Imagen extráida de Nueva Crónica y Buen Gobierno, de Felipe Guamán Poma de Ayala, 1615

Estas referencias musicales más otras, como la que describe el ingreso de los españoles a la plaza de Cajamarca el 16 de noviembre de 1532, ante centenares de músicos tocadores de pututos y pincollos, o aquella referida a los tonos agudos de instrumentos y voces (alusión a «la preferencia aborigen por el falsete agudo» y citada también por Stevenson) que «herían de tal manera los oídos de los españoles, como insoportablemente altos y agudos…», todas ellas, repito, nos hablan de hechos musicales importantes que demuestran un extraño y sorprendente paralelo con las técnicas contemporáneas de composición. No existe testimonio sonoro, es verdad, de lo descrito por los cronistas, pero existen rasgos de evidencia al imaginar un universo sonoro con conceptos de afinación ajenos al establecido en Europa; con material sonoro (melódico y armónico) opuesto a las funciones y relaciones tonales elaboradas en Occidente; con aparato instrumental y tesituras vocales disímiles a las establecidas por la arcaica academia; y con concepciones espaciales relacionadas a la ubicación estereofónica y a la ejecución simultánea de masas sonoras en planos diferenciados, contrarias a la severidad escénica de la época; universo que, posteriormente, será destruido por la imposición de: afinaciones acordes con leyes acústicas convencionales; de materiales tonales (escalas y triadas) de tipo funcional; de tesituras vocales ligadas a la práctica coral europea; de timbres instrumentales importados; y de concepciones paramétricas derivadas de la cuadratura occidental, es decir: métrica binaria, interválica de corte pitagórico y estructuras formales académicas.

Durante todo el proceso del mestizaje musical se distorsionaron las expresiones musicales primigenias y se calzó el pentafonismo y su derivado mestizo, la escala menor de procedencia modal mixta, en un lenguaje musical comprensible para el oído europeo.

En apoyo a estas reflexiones menciono la palpable y tangible evidencia de las asombrosas creaciones de los antiguos tejedores peruanos. James W. Reid, firmante de concienzudos estudios sobre textiles peruanos, declaraba en 1970 que al visitar una galería londinense «quedó mudo» al contemplar un óleo surrealista, «hazaña creativa del siglo XX», declara Reid, «que bien parecía una copia de una serie de tejidos de la Cultura Chimú»… Por un lado la visión del hombre andino precolombino y, por otro, la concepción del hombre occidental en el mundo contemporáneo, llevan a Reid a establecer en forma similar a mi propuesta musical un paralelismo entre el arte textil peruano y las tendencias pictóricas modernas. Más allá de lo que yo llamo la paradoja andina de la modernidad, están las concepciones dialécticas occidentales sobre el tema.

Mi segundo pensamiento es una tesis con la que intento determinar el inicio del modernismo musical en el Perú.

_ _ _ _

**TAREAS:**
• A. Según el texto sobre la música andina, ¿por qué James W. Reid «quedó mudo» al ver un óleo surrealista en una galería londinense? Responde en una o dos oraciones.
• B. Enumera todas las imposiciones que, según el texto sobre la música andina, destruyeron posteriormente el universo sonoro precolombino.
• C. Indica si cada afirmación coincide con el texto sobre la música andina y cita las palabras que lo deciden.
(i) Existe testimonio sonoro de lo descrito por los cronistas.
(ii) Los españoles ingresaron a la plaza de Cajamarca el 16 de noviembre de 1532.
(iii) Reid hizo su declaración sobre el óleo surrealista en 1980.

**SECCIÓN DE DATOS:**
_ _ _ _

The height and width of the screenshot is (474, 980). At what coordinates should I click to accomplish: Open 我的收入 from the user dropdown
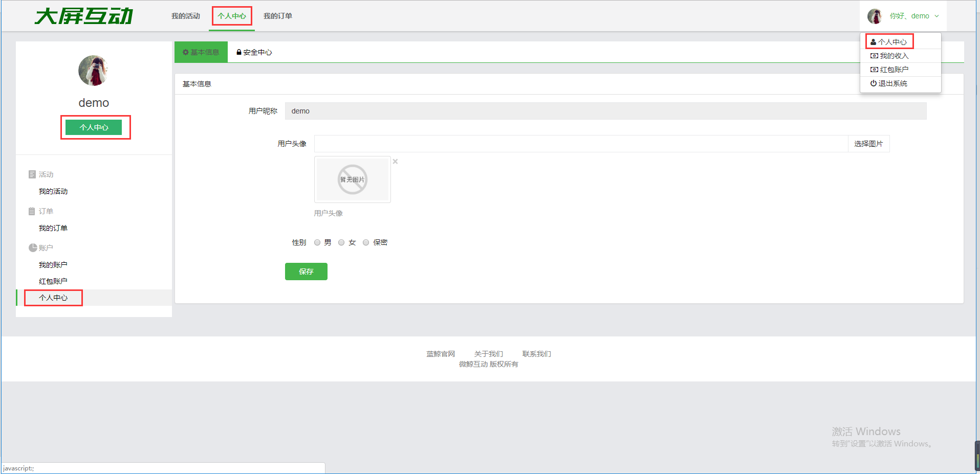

_ _ _ _

**SOLUCIONES:**
• A. Reid quedó mudo porque el óleo surrealista «bien parecía una copia de una serie de tejidos de la Cultura Chimú».

• B.
- Afinaciones acordes con leyes acústicas convencionales
- Materiales tonales (escalas y triadas) de tipo funcional
- Tesituras vocales ligadas a la práctica coral europea
- Timbres instrumentales importados
- Concepciones paramétricas derivadas de la cuadratura occidental

• C.
(i) No: «No existe testimonio sonoro, es verdad, de lo descrito por los cronistas».
(ii) Sí: «el ingreso de los españoles a la plaza de Cajamarca el 16 de noviembre de 1532».
(iii) No: «declaraba en 1970».